The practical translation for agent orchestration: write the operating conditions around the work before asking for the artifact.

Calling it a loop makes it sound like automation plumbing. The design work is the brief: what the agent can touch, what tools it can use, and how it knows it is finished.

The employee comparison makes the loop feel less exotic:

Now, people are going to ask, “What should I use a loop for?” And when you’re designing loops or designing agents, I say this is the time for the manager. You are designing a job. And so, just imagine that you’re onboarding an employee. That employee could be an executive assistant. That employee could be a customer service agent. That employee could be a software engineer.

Every Friday, EA, I would like you to review my calendar, see who canceled on me, where I could have used my time more effectively, if there are any follow-ups, and send me a Slack to get this done. Um and I want you to do that every Friday. Guess what? You’ve just designed a loop for your executive assistant. […]

So, I really like to think about loops as designing workflows and designing jobs to be done for people. It just happens to be that you can put this intelligent agent against the loop, and then it’s ready to go.

For designers, that last sentence is the translation layer. A designer already knows this move from creative direction: clear constraints produce better work than a blank request. The only difference is that the worker now happens to be software.

A loop without success criteria is just a faster way to make someone review the same ambiguity at a higher token cost.

We all want our agents to work for us on a schedule whenever we want, doing work that we don’t want to do. It’s great. What are some of the problems? One, loops can get expensive. So, I just kicked off an automation that happens on a regular basis. It does wide-ranging work. It decides when to spin off sub agents.

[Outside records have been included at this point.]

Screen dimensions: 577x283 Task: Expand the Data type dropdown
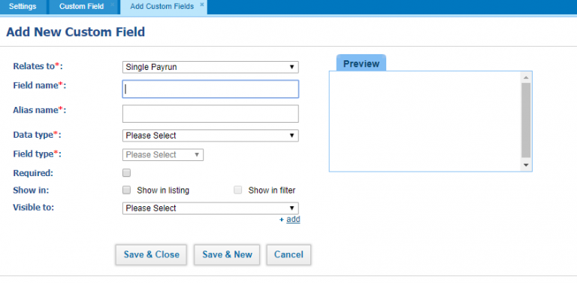pyautogui.click(x=210, y=135)
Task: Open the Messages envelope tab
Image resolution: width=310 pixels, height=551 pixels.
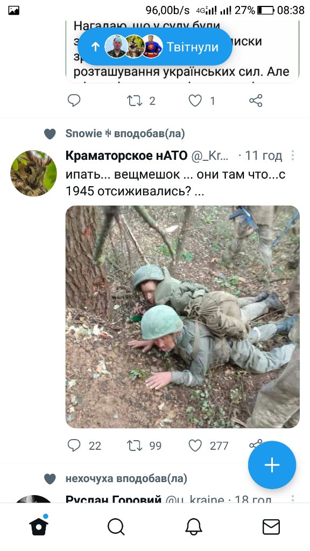Action: [271, 527]
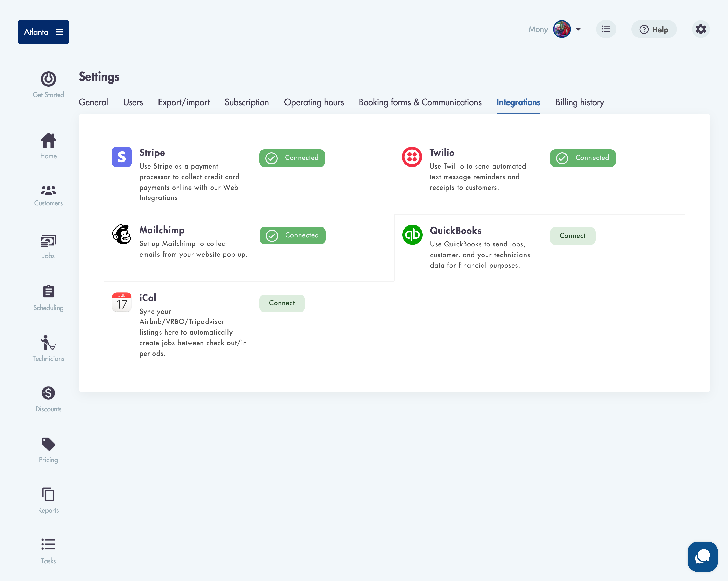Open the Reports section in sidebar
The image size is (728, 581).
[48, 494]
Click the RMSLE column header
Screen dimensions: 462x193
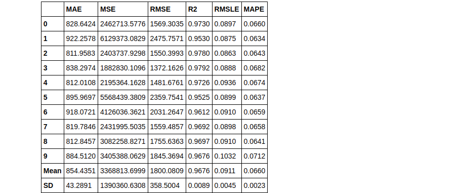(x=227, y=10)
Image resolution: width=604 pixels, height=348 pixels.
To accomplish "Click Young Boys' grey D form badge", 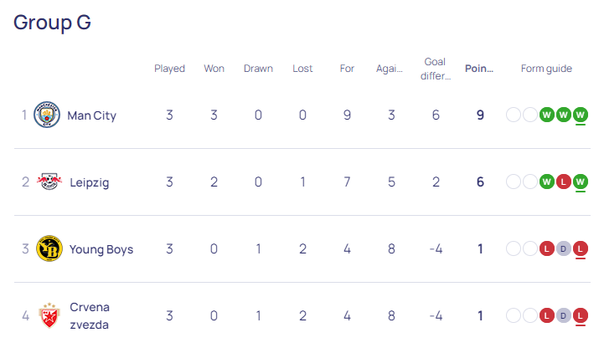I will tap(564, 248).
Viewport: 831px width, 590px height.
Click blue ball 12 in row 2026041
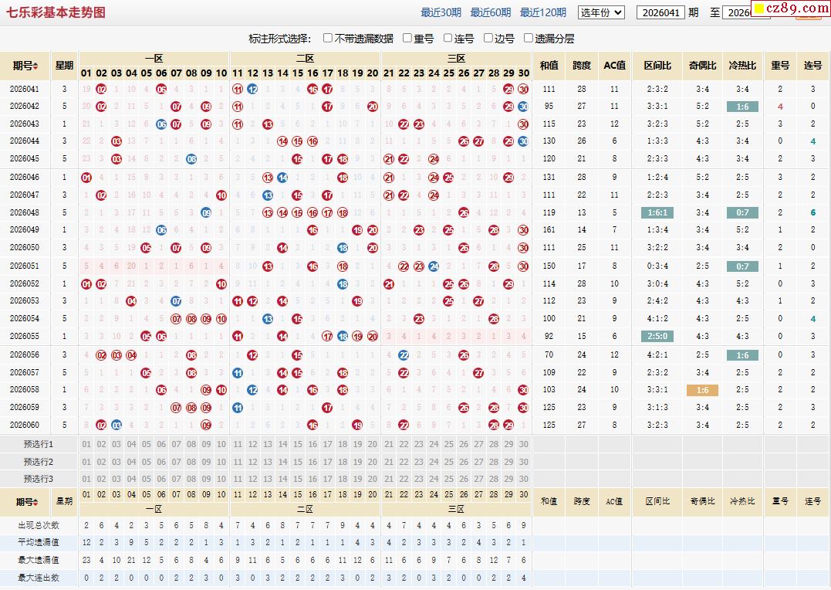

And it does loop-based validation, which means it’s burning tokens until it hits a threshold that it decides is successful. If you do not write that loop well, or your validation criteria is too thin, guess what? Your agent is going to burn tokens. I think we’ve seen this with open claw in particular or some of these agent harnesses is they’re really good at loops. They’re very diligent. They get interesting work done, but man, do they love to burn tokens.

[…] Loop-based prompting is just its own thing. Goal-based prompting in specific is just its own thing because you have to be very precise about evaluation and success criteria. If you are not, you will be very disappointed and use a lot of tokens for not a lot of output.